Excerpted passage ▸
#####
Configure the model you want to train.

In [None]:
# Model Configuration
model_config = nb.create_model_config(
    name="llama3",
    flavor="8B",
    hf_assets_path="/mnt/home/hosseinkh/models/Meta-Llama-3.1-8B-Instruct"
)

print("📦 Model Configuration:")
for key, value in model_config.items():
    print(f"  • {key}: {value}")

## ⚙️ Training Configuration

Set training hyperparameters.

In [None]:
# Training Configuration
training_config = nb.create_training_config(
    local_batch_size=1,      # Batch size per GPU
    seq_len=2048,            # Sequence length
    max_norm=1.0,            # Gradient clipping
    steps=1000,              # Total training steps
    dataset="c4",            # Dataset name
    compile=False            # Use torch.compile?
)

print("⚙️  Training Configuration:")
for key, value in training_config.items():
    print(f"  • {key}: {value}")

## 🔧 Optimizer Configuration

Configure the optimizer and learning rate.

In [None]:
# Optimizer Configuration
optimizer_config = nb.create_optimizer_config(
    name="AdamW",
    lr=1e-5,                 # Learning rate
    eps=1e-8,                # Epsilon
    weight_decay=0.0,        # Weight decay
    betas=(0.9, 0.999)       # Adam betas
)

# LR Scheduler Configuration
lr_scheduler_config = nb.create_lr_scheduler_config(
    warmup_steps=200,        # Warmup steps
    decay_steps=None,        # Decay steps (None = no decay)
    min_lr=0.0               # Minimum LR
)

print("🔧 Optimizer Configuration:")
for key, value in optimizer_config.items():
    print(f"  • {key}: {value}")

print("\n📈 LR Scheduler Configuration:")
for key, value in lr_scheduler_config.items():
    print(f"  • {key}: {value}")

## 🔀 Parallelism Configuration

Configure distributed training strategies.

### Parallelism Options:
- **Data Parallel (Replicate)**: Basic data parallelism
- **Data Parallel (Shard/FSDP)**: Fully Sharded Data Parallel (-1 = use all GPUs)
- **Tensor Parallel**: Split model across multiple GPUs
- **Pipeline Parallel**: Split model stages across GPUs

In [None]:
# Parallelism Configuration
parallelism_config = nb.create_parallelism_config(
    data_parallel_replicate_degree=1,   # DP replicate
    data_parallel_shard_degree=-1,      # FSDP (-1 = auto, uses all GPUs)
    tensor_parallel_degree=1,           # TP
    pipeline_parallel_degree=1,         # PP
    context_parallel_degree=1,          # CP
    expert_parallel_degree=1,           # EP (for MoE)
    disable_loss_parallel=False
)

print("🔀 Parallelism Configuration:")
for key, value in parallelism_config.items():
    print(f"  • {key}: {value}")

## 💾 Checkpoint Configuration

Configure model checkpointing.

In [None]:
# Checkpoint Configuration
checkpoint_config = nb.create_checkpoint_config(
    enable=True,
    folder="/mnt/home/hosseinkh/models/Meta-Llama-3.1-8B-Instruct/saved_checkpoints",
    initial_load_path="/mnt/home/hosseinkh/models/Meta-Llama-3.1-8B-Instruct/",
    initial_load_in_hf=True,
    last_save_in_hf=True,
    interval=500,            # Save every N steps
    async_mode="disabled"
#####
Data excerpt ▸
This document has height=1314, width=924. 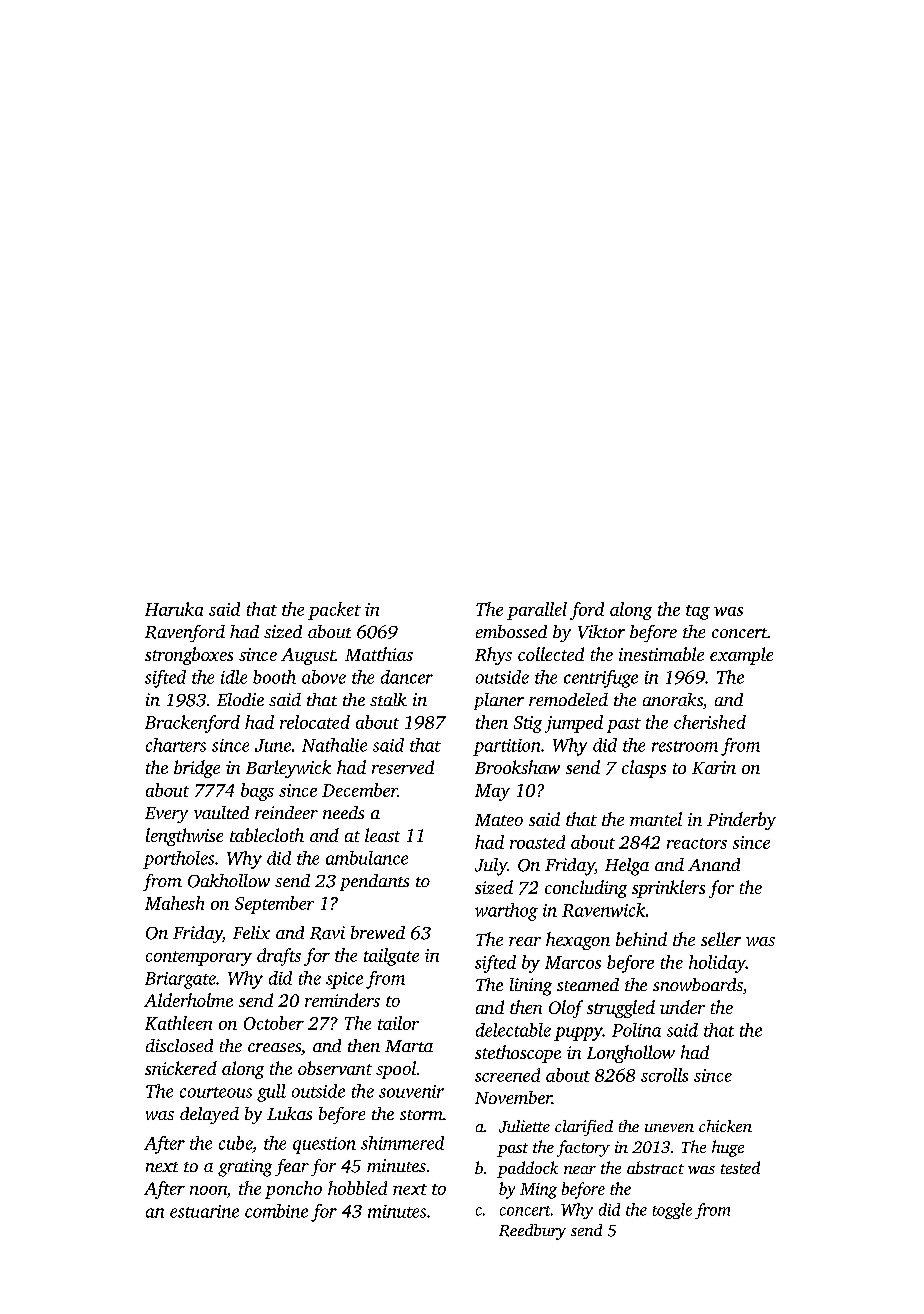 What do you see at coordinates (525, 941) in the document?
I see `rear` at bounding box center [525, 941].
#####
Exercise objective ▸
Transcribe the part of the training configuration notebook that begins with the words "- **Tensor Parallel**: Split" and ends with "EP (for MoE)". The data above is separate material from the training configuration notebook.

Solution for this problem ▸
- **Tensor Parallel**: Split model across multiple GPUs
- **Pipeline Parallel**: Split model stages across GPUs

In [None]:
# Parallelism Configuration
parallelism_config = nb.create_parallelism_config(
    data_parallel_replicate_degree=1,   # DP replicate
    data_parallel_shard_degree=-1,      # FSDP (-1 = auto, uses all GPUs)
    tensor_parallel_degree=1,           # TP
    pipeline_parallel_degree=1,         # PP
    context_parallel_degree=1,          # CP
    expert_parallel_degree=1,           # EP (for MoE)